Nous avons démontré l’absence d’effets secondaire des CSM dans nos modèles. En effet, aucune augmentation du nombre ou de la taille des tumeurs n’a été observée au cours de cette étude. Après radiothérapie, la transplantation de CSM a induit une diminution du volume tumoral au sein du côlon. L’effet anti-tumoral des CSM a été notamment associé à la modification du statut immunitaire à savoir la population de leucocytes au sein du tissu, en particulier de la polarisation des macrophages et lymphocytes T ainsi qu’à une modification de la balance entre miRNA anti et pro-oncogéniques. De même, la transplantation de CSM a permis de limiter la progression de la fibrose après irradiation colorectale, mis en évidence par une diminution du dépôt de matrice extracellulaire chez les animaux traités. Cet effet, attribué également à la modulation de la nature de l’infiltrat inflammatoire, a permis d’améliorer la survie des animaux transplantés. Nous avons également montré l’importance de deux protéines sécrétées par les CSM et nécessaires pour la mise en place de la réponse anti-fibrosante, HGF (Hepatocyte Growth Factor) et TSG-6 (Tumor necrosis factor Stimulated Gene-6).

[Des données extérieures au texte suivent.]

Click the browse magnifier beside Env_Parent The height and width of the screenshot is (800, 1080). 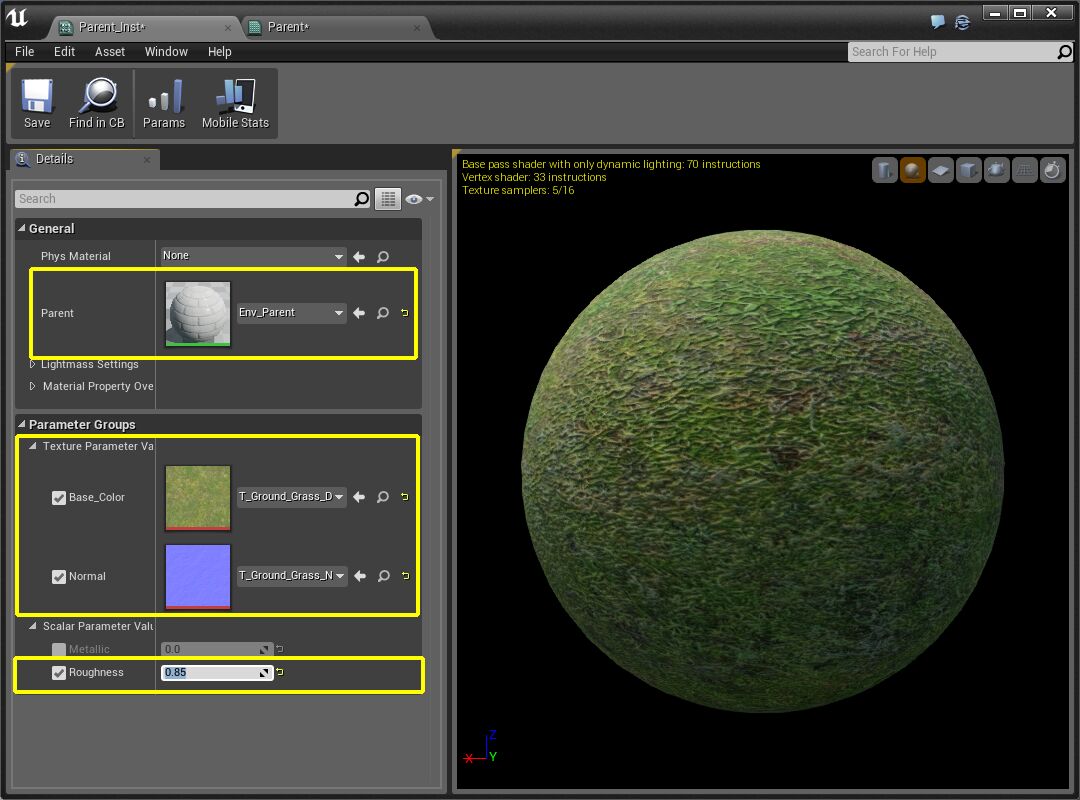382,313
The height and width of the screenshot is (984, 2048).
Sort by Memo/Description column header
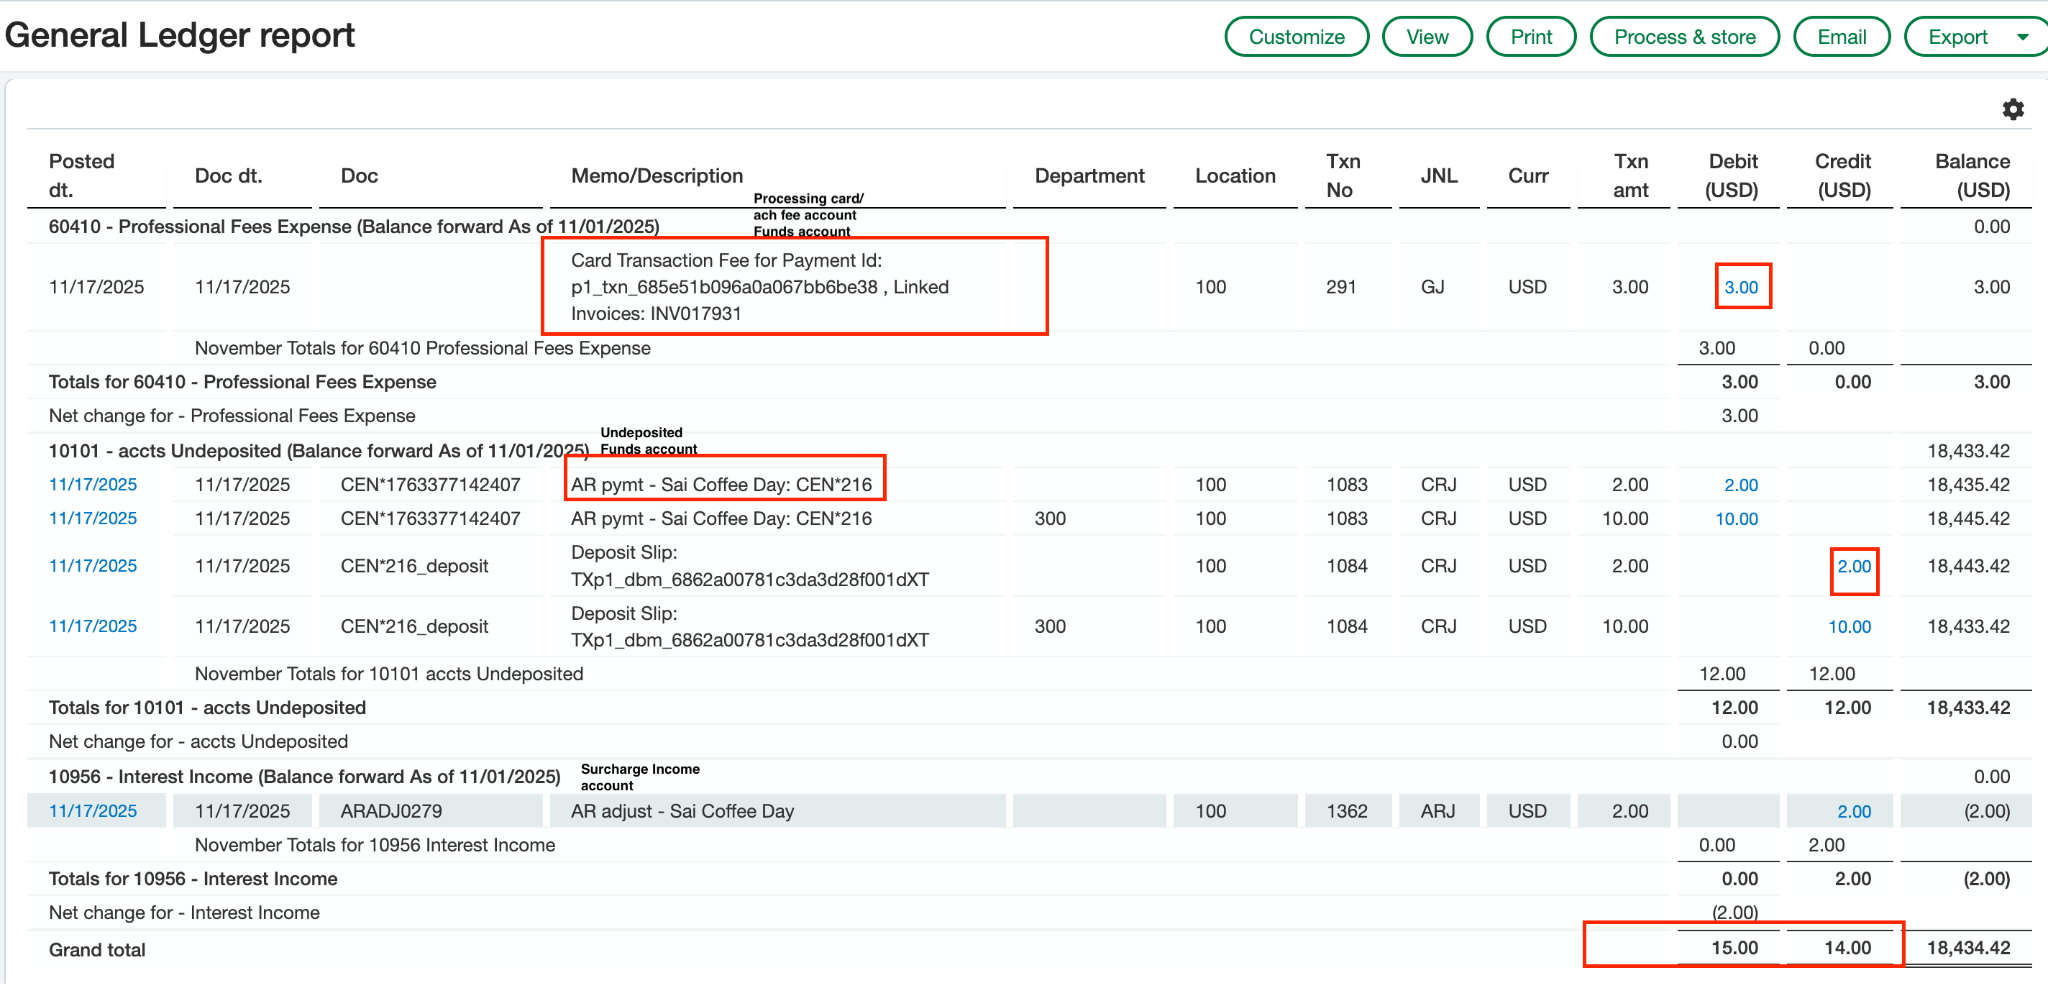click(x=657, y=176)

Nos résultats démontrent la faisabilité, l’innocuité et l’efficacité de la transplantation de CSM chez les patients développant une fibrose induite par radiothérapie et apporte de nouvelles preuves de l’intérêt des CSM dans le traitement de pathologies résistantes aux thérapies médicamenteuses. Par un effet pléiotropie et durable dans le temps, les CSM sont en mesure de reprogrammer le microenvironnement afin d’orienter les processus cellulaires vers la régénération du tissu.